I entered the kitchen, which was dark except for the glow above the stove. I didn’t bother with the overheads, just grabbed the bottle of bourbon from the cabinet and poured two fingers into a glass. The burn hit the back of my throat sharp, but it didn’t quiet the noise in my head.

It didn’t matter how many years had passed, how much I’d built here, how far I’d come from the boy he left behind. One look, and everything I’d shoved into a box slammed open again.

I told myself I didn’t care. That I was out now, living my life, running the inn, doing fine without him. Truth was, I’d built this place from the rubble he left.

But seeing him—really seeing him, not just across a room full of former classmates, but here in my space—brought it all back.

Graduation night.

The crowd fading, the air thick with summer heat, and then—his mouth on mine. Not a brush. Not a mistake. Solid. Certain. The kind of kiss that seared straight through skin and bone and told me, without words, this mattered. That I mattered. For one impossible heartbeat, it felt like the world tilted open, like we’d stepped out of boyhood and into something bigger, brighter, ours.

And then morning came.

He was gone.

There wasn’t a note. No explanation. Just his absence—like that kiss had been erased everywhere except in me.

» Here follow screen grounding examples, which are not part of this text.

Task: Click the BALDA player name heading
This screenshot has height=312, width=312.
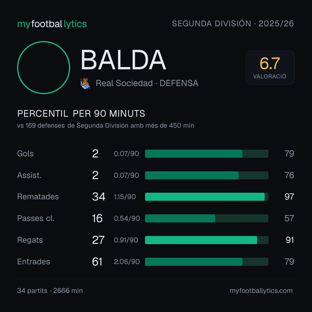Action: coord(123,60)
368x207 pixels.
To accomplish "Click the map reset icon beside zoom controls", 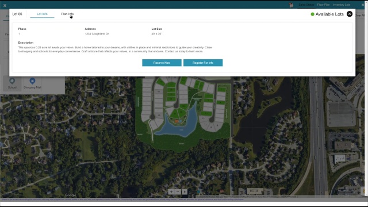I will click(185, 191).

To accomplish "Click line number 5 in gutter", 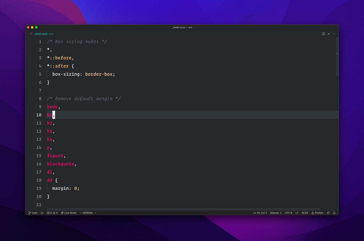I will tap(40, 74).
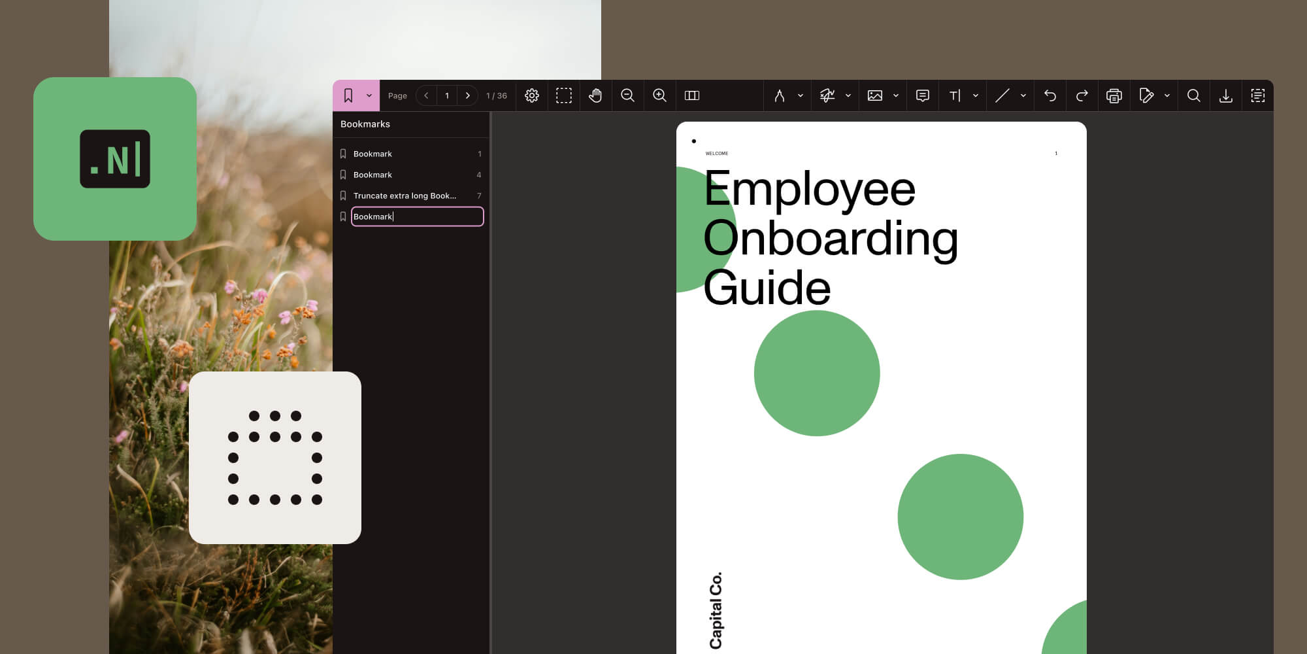Print the document
Image resolution: width=1307 pixels, height=654 pixels.
(1114, 95)
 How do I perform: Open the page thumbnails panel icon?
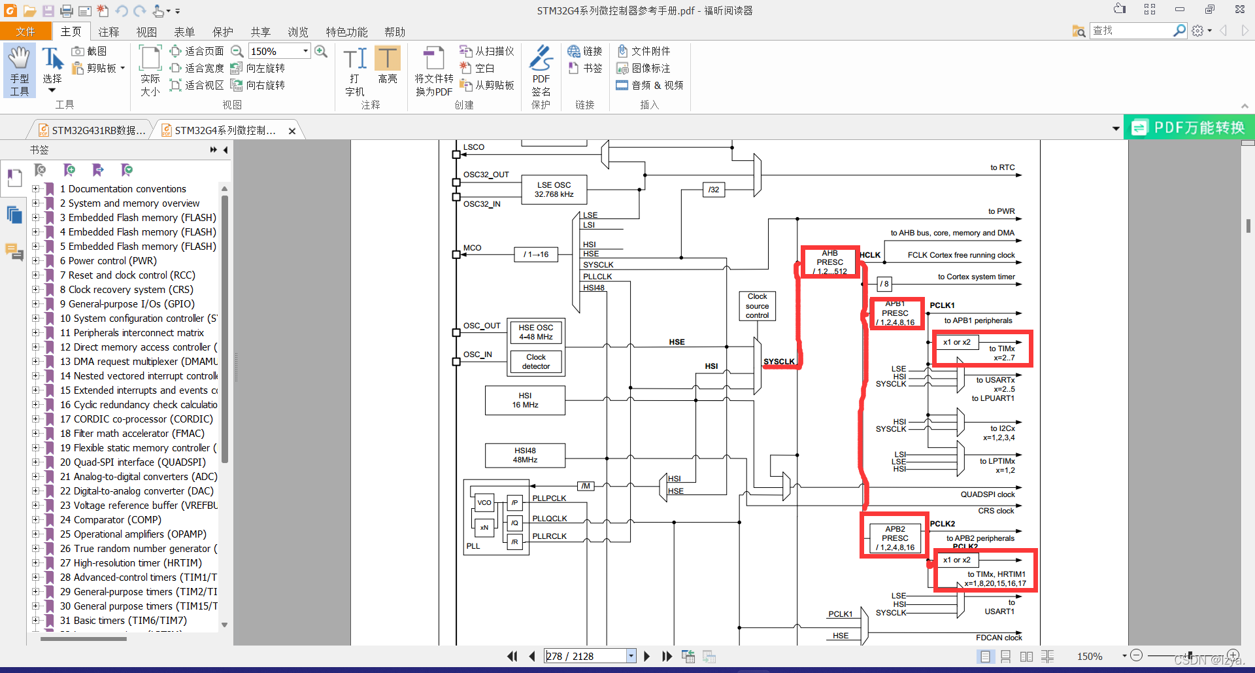pyautogui.click(x=14, y=215)
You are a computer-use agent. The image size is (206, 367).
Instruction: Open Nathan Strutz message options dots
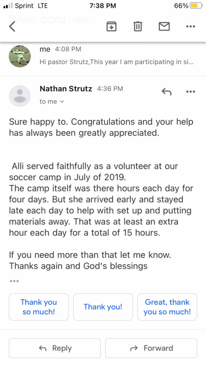(191, 92)
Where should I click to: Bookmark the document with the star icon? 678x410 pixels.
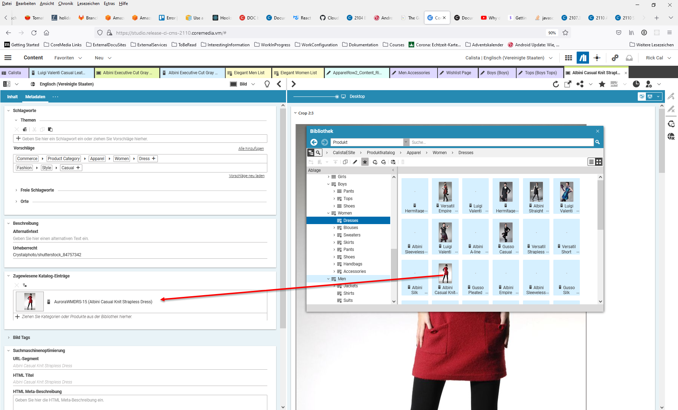(x=602, y=84)
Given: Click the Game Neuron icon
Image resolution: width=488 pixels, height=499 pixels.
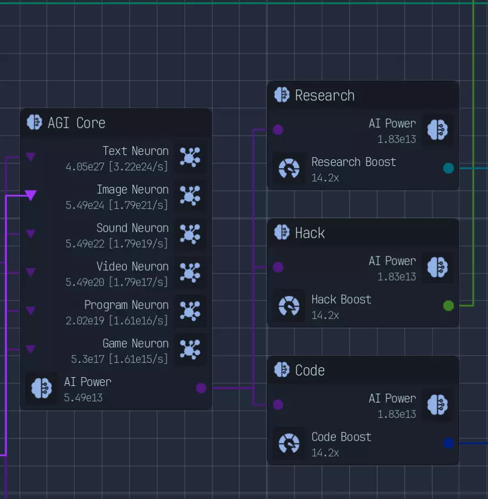Looking at the screenshot, I should (x=190, y=350).
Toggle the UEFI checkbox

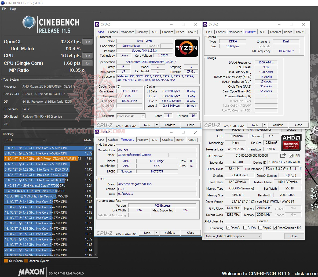tap(290, 156)
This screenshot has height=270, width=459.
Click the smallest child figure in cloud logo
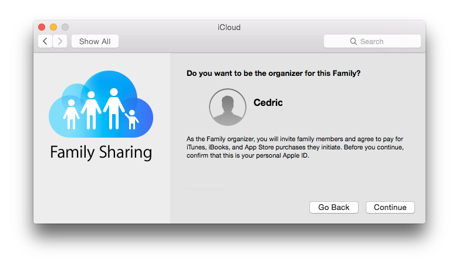(132, 119)
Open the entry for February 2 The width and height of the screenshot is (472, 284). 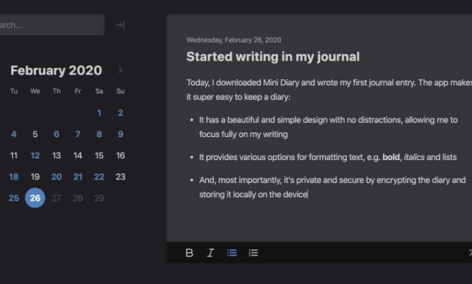pos(120,113)
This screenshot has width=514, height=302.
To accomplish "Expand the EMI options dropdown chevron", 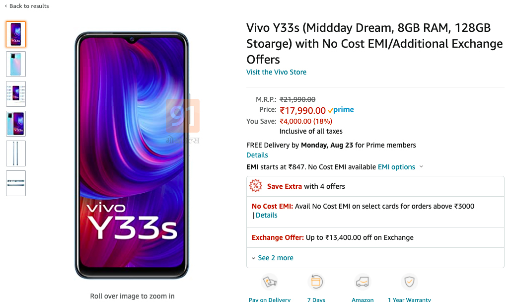I will tap(422, 166).
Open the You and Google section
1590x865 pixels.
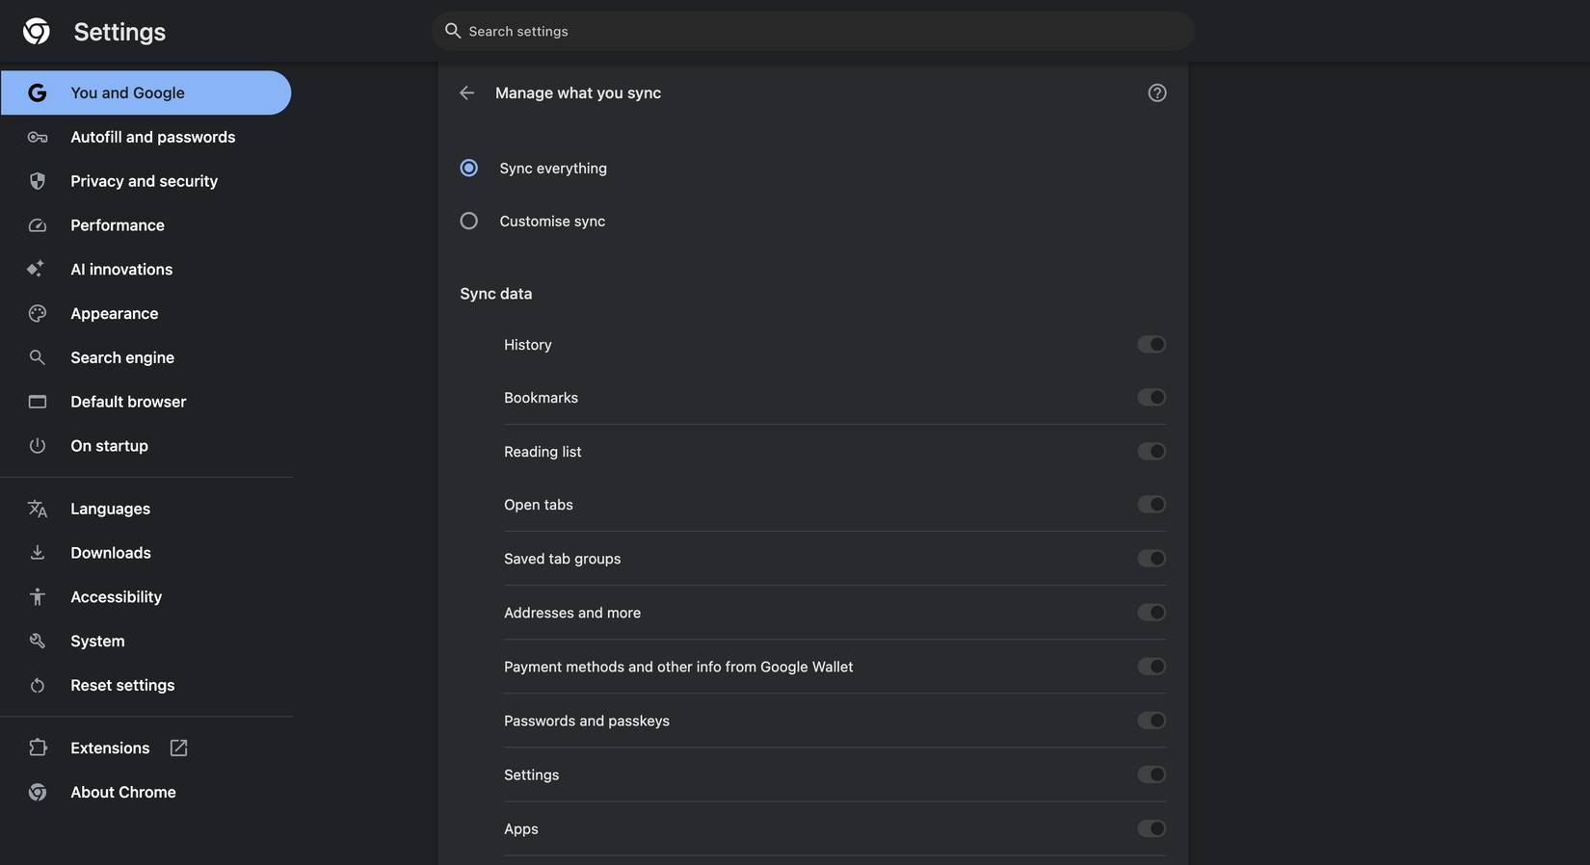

And now? He looked good. Better than good. Broader through the shoulders, a man instead of the boy I’d memorized. Handsome in a way that made my pulse trip even as my jaw locked.

Had he married? Had kids? The ring finger on his left hand was bare, but that didn’t mean much. If he was still hiding, I doubted he’d ever parade the truth.

I gripped the glass tighter, bourbon sloshing.

Dammit.

I tipped back the last swallow, heat crawling through me that had nothing to do with the bourbon.

The thoughts swirling in my head didn't matter. Whatever Kellan Miller was now, whoever he was now, I wasn’t about to find out.

Upstairs, my footsteps fell quiet against the smooth hardwood as I crossed into my bedroom. The air conditioner hummed steady overhead, cool air spilling through the vent. I stretched out on the mattress, staring at the blank white ceiling, trying to will my thoughts quiet.

Sleep didn’t come.

Tomorrow was packed—tours, games, yearbook nonsense, and some former schoolmates booked under my roof. I couldn’t avoid Kellan even if I wanted to. Which I did. Or I told myself I did.

Twenty years ago, I swore I wouldn’t give him the chance to hurt me again.

Now he was sleeping under my roof.

May 24

First night back in Gomillion behind me. Didn’t sleep much—jet lag, nerves, or maybe just the sound of being back in these walls. Hard to tell.

The reunion schedule looks harmless enough on paper: campus tour, yearbooks printed twenty years late, a prom theme that’ll probably have us all sweating under neon lights. The kind of schedule that’s supposed to stir nostalgia, not heartburn.

Part of me wants to lean into it. See the changes on campus. Catch up with old faces. Maybe even laugh about who we used to be.

But none of that feels simple with Emmett in the room. I catch myself scanning crowds, tracking him without meaning to. It’s like my compass never reset.

Maybe today will be different. Or maybe it’ll just remind me of how far I ran, and how close he still feels anyway.